I think I am getting better about it as I age and grow more comfortable in who I am though, because I never used to catch it until I was well in the middle of a full-blown bout of (capital E) Envy; but now I usually catch it early – with the first few pangs of “gimmie gimmie” and “gotta have it all” thinking.
I have a list of thought-weapons I use to combat the Envy attack at those times, things I remind myself to set my thinking right again. It helps to acknowledge the MANY amazing gifts we have in our lives – to list them one by one and to hear that list growing long in my mind. I also remind myself that others may look at those many gifts and feel the same twinges of Envy that I might be feeling towards them.
It is also hugely powerful for me to find guidance in passages of the Bible that directly address envy:
“Now the works of the flesh are evident: sexual immorality, impurity, sensuality, idolatry, sorcery, enmity, strife, jealousy,
fits of anger, rivalries, dissensions, divisions, envy, drunkenness, orgies, and things like these. I warn you, as I
warned you before, that those who do such things will not inherit the kingdom of God”
If I speak in the tongues of men and of angels, but have not love, I am a noisy gong or a clanging cymbal.
And if I have prophetic powers, and understand all mysteries and all knowledge, and if I have all faith, so as to remove
mountains, but have not love, I am nothing.
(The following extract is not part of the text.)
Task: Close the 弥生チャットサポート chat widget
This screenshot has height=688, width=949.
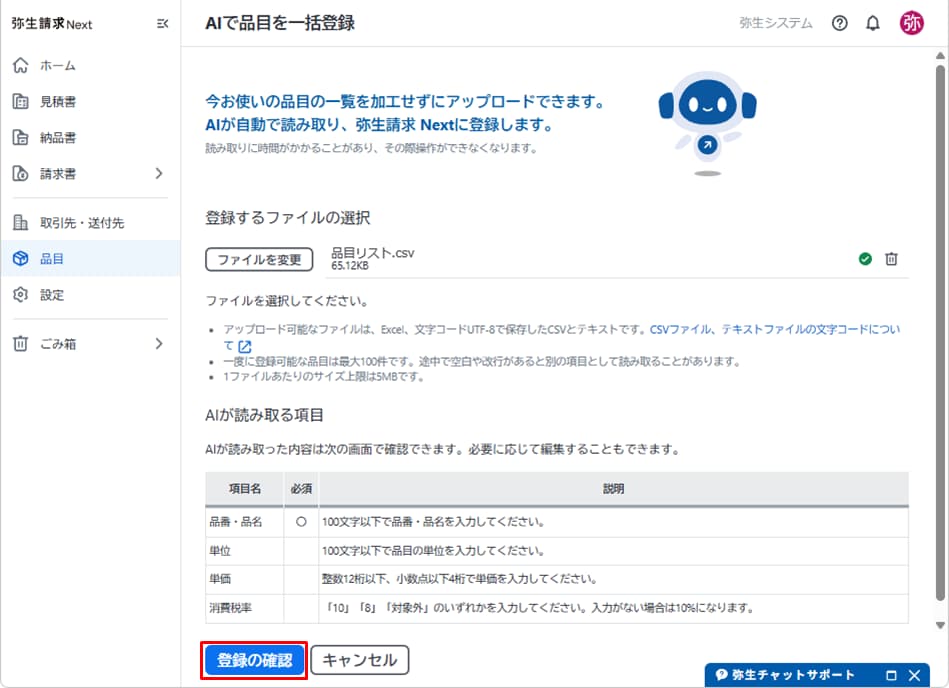Action: click(914, 675)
If I give away all I have, and if I deliver up my body to be burned,
but have not love, I gain nothing.
Love is patient and kind; love does not envy or boast; it is not arrogant or rude. It does not insist on its own way;
it is not irritable or resentful; it does not rejoice at wrongdoing, but rejoices with the truth. Love bears all things, believes all
things, hopes all things, endures all things. Love never ends.
-1 Corinthians 13:1-8
And to pray the words of the Song of Solomon to seal my heart from Envy:
“Set me as a seal upon your heart, as a seal upon your arm, for love is strong as death, jealousy is fierce as the grave. Its flashes are flashes of fire, the very flame of the Lord.”
It is easy to be on the outside looking in and to desire what I presume others may have. I find comfort and strength in using these tools to remind myself that the grass is not always greener and things are not always as they seem in the “perfect” lives of others; and also that I am exactly where I am supposed to be, I have exactly what I am meant to have at this moment, and I am living the life I am to live as ordained by God.
How do you cope with feelings of Envy in your own life?